Выбрать главу

Мама говорила:

— На ужин макароны с томатным соусом, малыши. А на обед я упаковала вам бутерброды с яичным салатом! Они в корзинке твоего велосипеда, Бертхольд! Не скучайте и не грустите!

Заканчивалось мое седьмое лето, я знал, что через пару месяцев мне придется пойти в школу, я мечтал об этом очень давно, но сейчас любопытство исчезло, все казалось мне скучным и разочаровывающим. Я стал, как Гудрун, моя подруга. Я расскажу о ней чуть позже, однако заинтригую тебя тем, что она редко улыбалась больше, чем два раза в день. Это была очень печальная девочка, много печальнее тебя.

Я работал, хотя и знал, что мне никогда не помочь нам сохранить дом, и все-таки что-то, как я всегда и полагал, было лучше, чем ничего совсем. Много позже я понял, что работал мало, а получал за свои жалкие попытки найти место в обществе в возрасте семи лет, непомерно много. Я мыл посуду в молочном баре «Сахар и специи» у человека по имени Рудольф, трепетно хранившего память своей жены, которая создала это место, любимое всеми детьми в округе. Два часа в день и тридцать сестерциев — по тем временам очень много.

Рудольф был хорошим, щедрым человеком, и когда я попросил о работе, он дал мне почувствовать себя нужным. Так что каждое утро я вставал с мыслью, что я кое-кому необходим, кое-что заработаю и кое-как помогу своей семье. Смыслы вокруг этого конструировались сами собой.

Странное дело, за всеми свалившимися на нас заботами, я никак не мог грустить об отце. Он ушел, исчез, растворился во времени, распался в пространстве, и я не знал, существовал ли он когда-то, я только был уверен, что моей маме и моей сестре без него плохо.

Я слушал мамин голос, смотрел, как золотистые хлопья тонут в розовом клубничном молоке. Они показались мне множеством спасательных кругов, оказавшихся никому не нужными.

Все ушли под воду, а средства спасения можно было списать в утиль. Что ж, моя Октавия, да, в семь лет мои чувства ранила тарелка с хлопьями. Теперь, когда это время прошло, я могу смотреть на полуфабрикаты без депрессивного трепета.

Мама поправила на Хильде платье и воротничок, и я забрал сестру из ее рук.

— Пойдем, детка, нас ждут великие дела, — сказал я, а мама вышла на порог, чтобы проводить нас. Она махала нам, и движение ее казалось зацикленным, словно она сама не знает, как его прекратить.
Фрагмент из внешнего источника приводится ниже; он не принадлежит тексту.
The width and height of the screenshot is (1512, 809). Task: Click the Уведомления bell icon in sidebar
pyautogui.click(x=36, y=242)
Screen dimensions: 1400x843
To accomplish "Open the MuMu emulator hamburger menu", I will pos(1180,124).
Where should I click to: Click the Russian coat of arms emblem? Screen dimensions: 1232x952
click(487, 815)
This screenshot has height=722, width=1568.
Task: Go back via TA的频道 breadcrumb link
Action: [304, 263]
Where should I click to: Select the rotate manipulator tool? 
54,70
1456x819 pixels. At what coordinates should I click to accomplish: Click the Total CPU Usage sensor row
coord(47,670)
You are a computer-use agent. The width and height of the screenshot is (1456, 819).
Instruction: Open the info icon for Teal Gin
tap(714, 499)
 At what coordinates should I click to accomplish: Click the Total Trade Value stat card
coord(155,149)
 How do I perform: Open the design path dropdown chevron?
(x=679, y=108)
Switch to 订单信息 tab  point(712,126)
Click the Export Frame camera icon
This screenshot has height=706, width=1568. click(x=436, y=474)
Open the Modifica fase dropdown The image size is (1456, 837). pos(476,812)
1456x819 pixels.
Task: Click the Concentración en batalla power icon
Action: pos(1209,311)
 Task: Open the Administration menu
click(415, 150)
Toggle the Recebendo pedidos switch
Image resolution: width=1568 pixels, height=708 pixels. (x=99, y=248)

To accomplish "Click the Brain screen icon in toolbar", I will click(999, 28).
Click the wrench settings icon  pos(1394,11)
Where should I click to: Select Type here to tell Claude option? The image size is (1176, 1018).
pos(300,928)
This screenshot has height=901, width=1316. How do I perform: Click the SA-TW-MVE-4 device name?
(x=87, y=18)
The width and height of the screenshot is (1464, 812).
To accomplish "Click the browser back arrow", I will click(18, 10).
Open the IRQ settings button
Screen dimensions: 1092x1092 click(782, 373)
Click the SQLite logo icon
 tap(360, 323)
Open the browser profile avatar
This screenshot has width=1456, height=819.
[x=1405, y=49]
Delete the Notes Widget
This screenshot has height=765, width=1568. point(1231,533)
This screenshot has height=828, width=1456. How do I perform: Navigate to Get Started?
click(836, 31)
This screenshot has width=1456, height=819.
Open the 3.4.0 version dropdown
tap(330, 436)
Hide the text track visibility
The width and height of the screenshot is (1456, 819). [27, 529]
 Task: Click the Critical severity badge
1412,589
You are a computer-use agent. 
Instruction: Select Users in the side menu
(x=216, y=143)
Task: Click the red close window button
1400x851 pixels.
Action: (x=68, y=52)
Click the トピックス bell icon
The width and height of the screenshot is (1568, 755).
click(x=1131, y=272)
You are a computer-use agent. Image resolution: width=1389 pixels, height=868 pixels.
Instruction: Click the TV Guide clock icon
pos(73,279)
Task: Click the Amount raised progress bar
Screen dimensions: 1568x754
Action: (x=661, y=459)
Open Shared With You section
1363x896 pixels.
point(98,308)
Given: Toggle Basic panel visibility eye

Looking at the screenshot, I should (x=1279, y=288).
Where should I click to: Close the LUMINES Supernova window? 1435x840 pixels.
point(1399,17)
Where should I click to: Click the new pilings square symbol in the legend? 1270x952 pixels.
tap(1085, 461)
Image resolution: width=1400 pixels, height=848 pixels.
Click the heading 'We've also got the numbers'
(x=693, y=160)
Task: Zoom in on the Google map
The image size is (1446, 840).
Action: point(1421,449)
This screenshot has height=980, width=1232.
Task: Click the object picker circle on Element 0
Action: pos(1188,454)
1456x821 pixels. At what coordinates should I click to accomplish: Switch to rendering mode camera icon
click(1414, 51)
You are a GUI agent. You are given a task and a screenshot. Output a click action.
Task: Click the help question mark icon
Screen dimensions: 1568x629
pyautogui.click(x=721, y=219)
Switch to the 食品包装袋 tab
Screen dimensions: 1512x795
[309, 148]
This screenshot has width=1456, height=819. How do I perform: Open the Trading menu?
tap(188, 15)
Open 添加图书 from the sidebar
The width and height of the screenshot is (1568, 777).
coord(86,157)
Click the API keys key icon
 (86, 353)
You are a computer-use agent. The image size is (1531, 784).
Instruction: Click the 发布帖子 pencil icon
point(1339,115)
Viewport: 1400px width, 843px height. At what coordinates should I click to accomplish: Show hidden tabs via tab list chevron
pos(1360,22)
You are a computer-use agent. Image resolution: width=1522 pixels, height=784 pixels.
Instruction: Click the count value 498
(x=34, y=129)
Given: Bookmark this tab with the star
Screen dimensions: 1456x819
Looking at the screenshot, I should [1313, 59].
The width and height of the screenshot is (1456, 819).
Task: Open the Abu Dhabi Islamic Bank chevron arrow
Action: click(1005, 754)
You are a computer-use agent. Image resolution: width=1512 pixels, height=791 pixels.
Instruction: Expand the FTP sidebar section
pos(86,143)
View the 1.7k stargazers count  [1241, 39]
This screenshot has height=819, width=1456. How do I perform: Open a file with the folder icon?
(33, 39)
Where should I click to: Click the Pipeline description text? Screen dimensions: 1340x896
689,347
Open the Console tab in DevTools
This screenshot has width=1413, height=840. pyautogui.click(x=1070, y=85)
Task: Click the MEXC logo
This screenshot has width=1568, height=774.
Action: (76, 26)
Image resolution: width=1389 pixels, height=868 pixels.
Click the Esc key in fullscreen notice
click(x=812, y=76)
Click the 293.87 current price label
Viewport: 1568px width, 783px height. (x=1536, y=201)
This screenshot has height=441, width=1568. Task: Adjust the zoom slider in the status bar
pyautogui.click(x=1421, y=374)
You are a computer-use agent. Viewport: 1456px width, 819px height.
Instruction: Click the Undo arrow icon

Я, как всегда, посоветовал Хильде держаться за меня, усадил ее на багажник, влез сам, и мы покатили по дорожке. Свой велосипед я любил до безумия, может быть, потому что он был последним папиным подарком, а может быть, потому что для ребенка нет ничего важнее, чем способность быстро перемещаться из одного места в другое. Велосипед мой был обклеен переводными картинками, изображавшими персонажей мультфильмов, с которыми я толком не был знаком — у нас было прерывистое вещание, помехи накрывали экран так часто, что мы совершенно не испытывали детской привязанности к телевизору.

И все же мне нравились наклейки. Наклейки и карточки, я до сих пор их люблю и собираю в тайне ото всех, охраняя свое достоинство. Хотя, конечно, я не столкну тебя вниз потому, что ты узнала мою тайну. На самом деле я хочу рассказать тебе их все.

Так вот, минут двадцать мы ехали до «Сахара и Специй» по узкой артерии дорожки, которая петляла вокруг деревьев, а затем входила в березовую рощицу. Хильде крепко держалась за меня, и мы оба чувствовали, как нарастает жара.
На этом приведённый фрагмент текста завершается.